Gleich am östlichen Haupteingang wird dem Besucher mit Hilfe von Schautafeln und Vitrinen Wissenswertes über den Garten vermittelt. Der eigentliche "Hortus medicus" schließt unmittelbar an. Diese architektonisch strenge, sehr formale Anlage orientiert sich an der historischen Vorlage des Arzneipflanzengartens aus der Mitte des 16. Jahrhunderts. Durch einen historischen Laubengang erreicht man dann den aktuellen Teil, den Arznei- und Giftpflanzengarten. Hier kann der Interessierte über 300 heute genutzte Pflanzenarten bestaunen. Als gestalterischer Höhepunkt zieht sich ein leicht plätschernder Wasserlauf, ausgehend von einem in Form einer Knospe gestalteten Springbrunnen, durch die Anlage.

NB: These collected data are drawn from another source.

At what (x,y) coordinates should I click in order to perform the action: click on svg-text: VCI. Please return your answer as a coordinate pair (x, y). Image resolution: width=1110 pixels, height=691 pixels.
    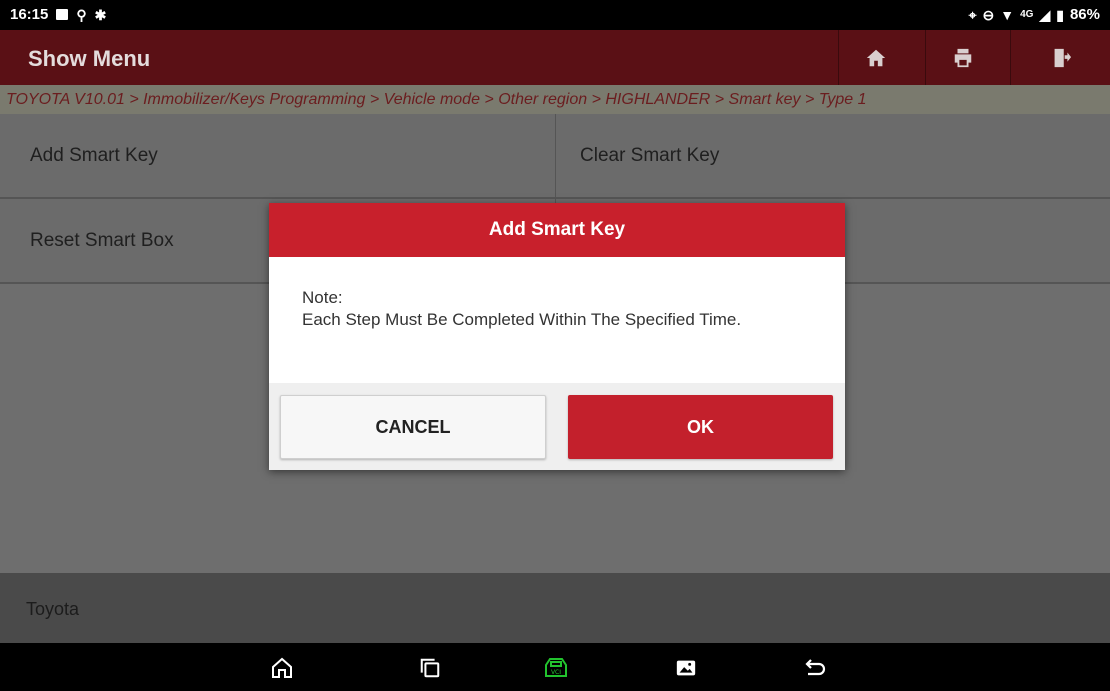
    Looking at the image, I should click on (556, 672).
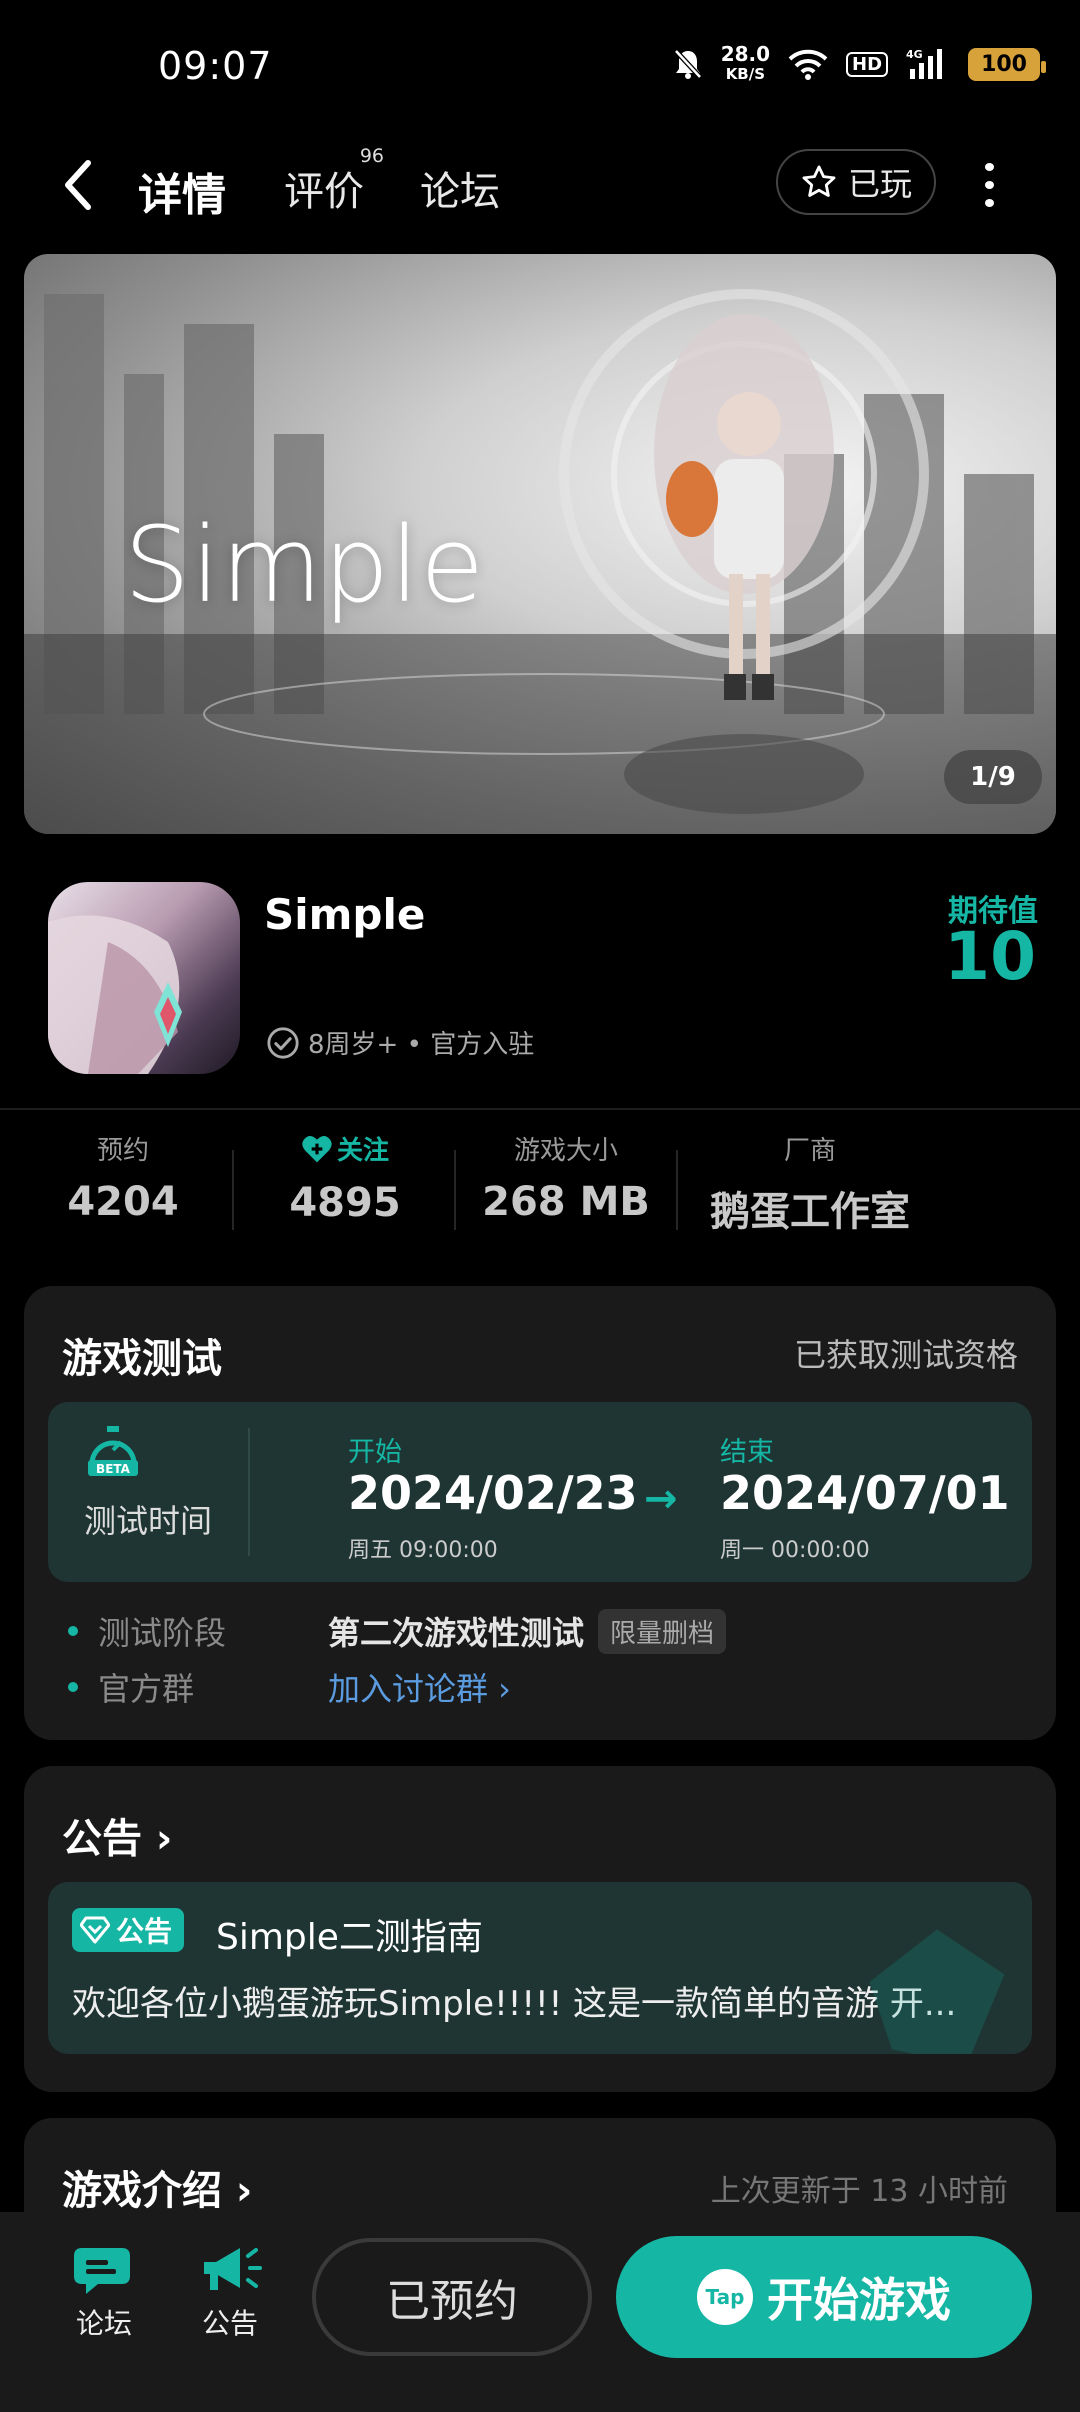  Describe the element at coordinates (117, 1835) in the screenshot. I see `notice-card-title: 公告 ›` at that location.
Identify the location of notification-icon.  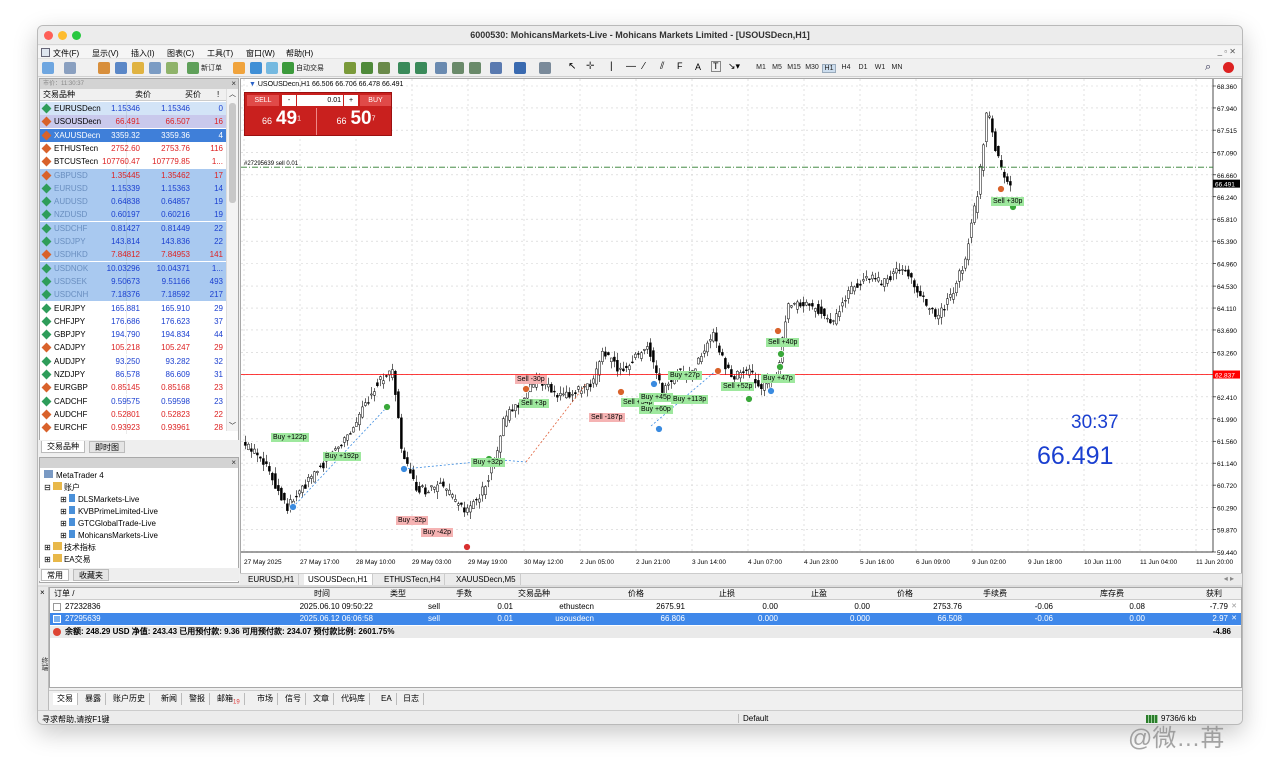
(1228, 68).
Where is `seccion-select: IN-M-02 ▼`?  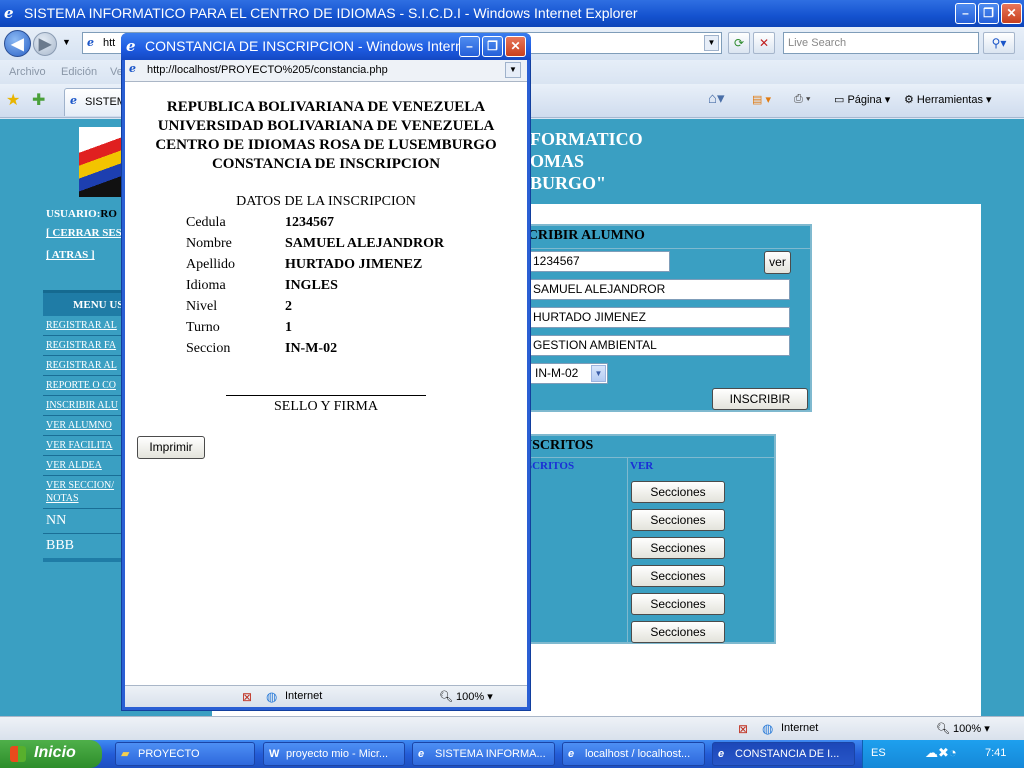
seccion-select: IN-M-02 ▼ is located at coordinates (568, 374).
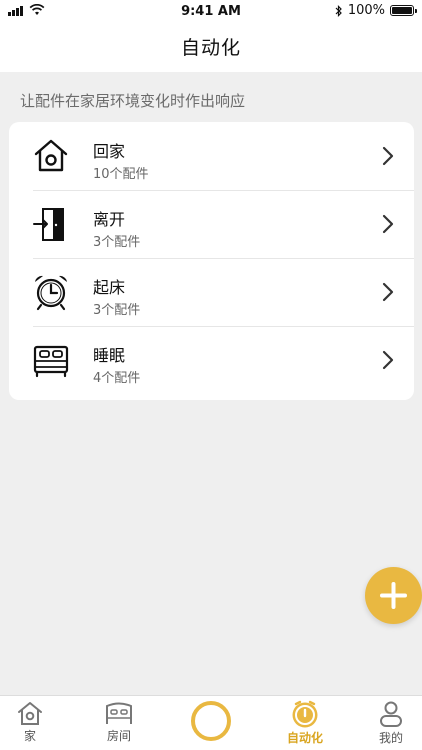  I want to click on center-ring-icon, so click(211, 721).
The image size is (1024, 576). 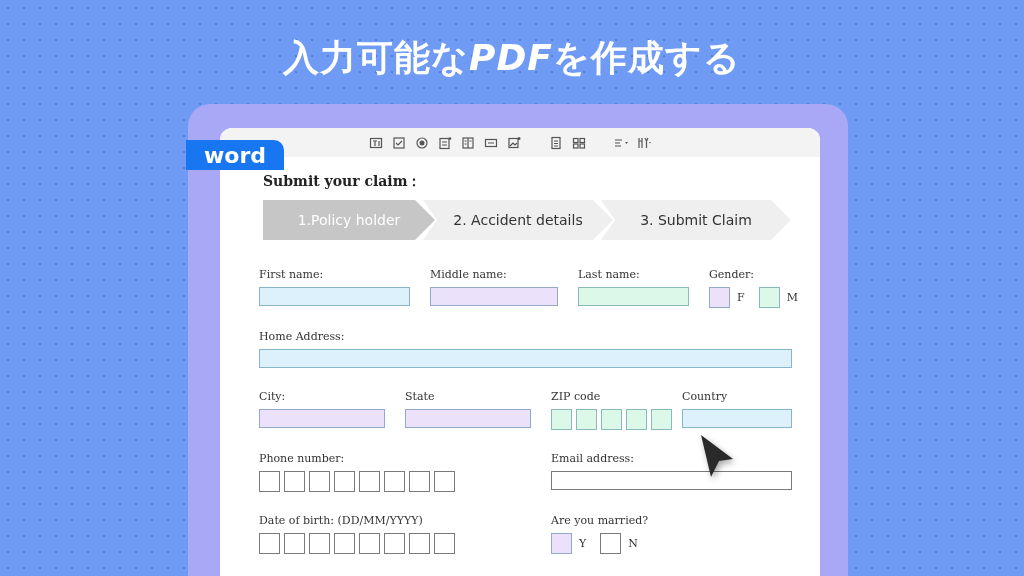 I want to click on field-label: Phone number:, so click(x=302, y=458).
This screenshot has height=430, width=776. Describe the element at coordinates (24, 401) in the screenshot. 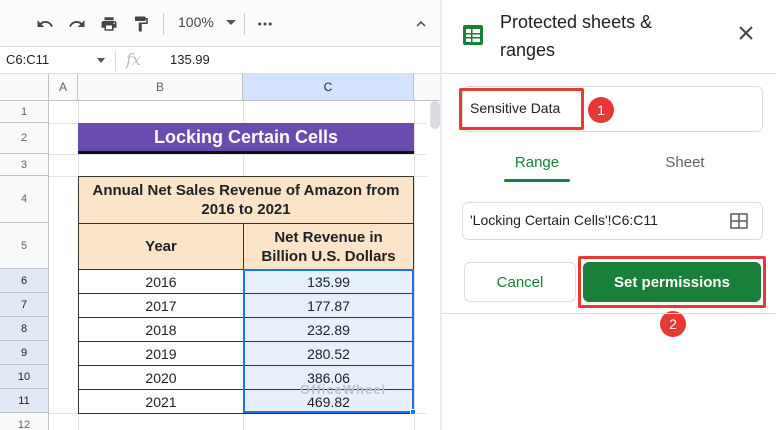

I see `row-header-11: 11` at that location.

Gezeigt werden fast alle gängigen Heil- und Gewürzpflanzen, außerdem die wichtigsten Giftpflanzen, die vielfach in der Homöopathie Anwendung finden. Alles in allem kann die Leipziger Sammlung auf etwa 300 ausgestellte unterschiedliche Sippen verweisen. Sie sind sehr übersichtlich vornehmlich nach ihrem Anwendungsbereich im menschlichen Körper geordnet, zum Beispiel die Blaubeere bei Magen-Darm-Beschwerden. Diese Einteilung ist notwendig, da die Wirkung von pflanzlichen Heilmitteln auf einem Zusammenspiel verschiedener Wirkstoffe beruht. Kann die Heilwirkung einer Pflanze auf einen charakteristischen Inhaltsstoff, z. B. die ätherischen Öle der Pomeranze, eingegrenzt werden, wird speziell darauf hingewiesen. Die Beschilderung der Pflanzen enthält Informationen über den heute üblichen lateinischen und deutschen Namen, die Familienzugehörigkeit, zur Wirkung, Nutzbarkeit und Herkunft, zu den Inhaltsstoffen und den verwendeten Pflanzenteilen sowie zur Lebensform und den biologischen Besonderheiten.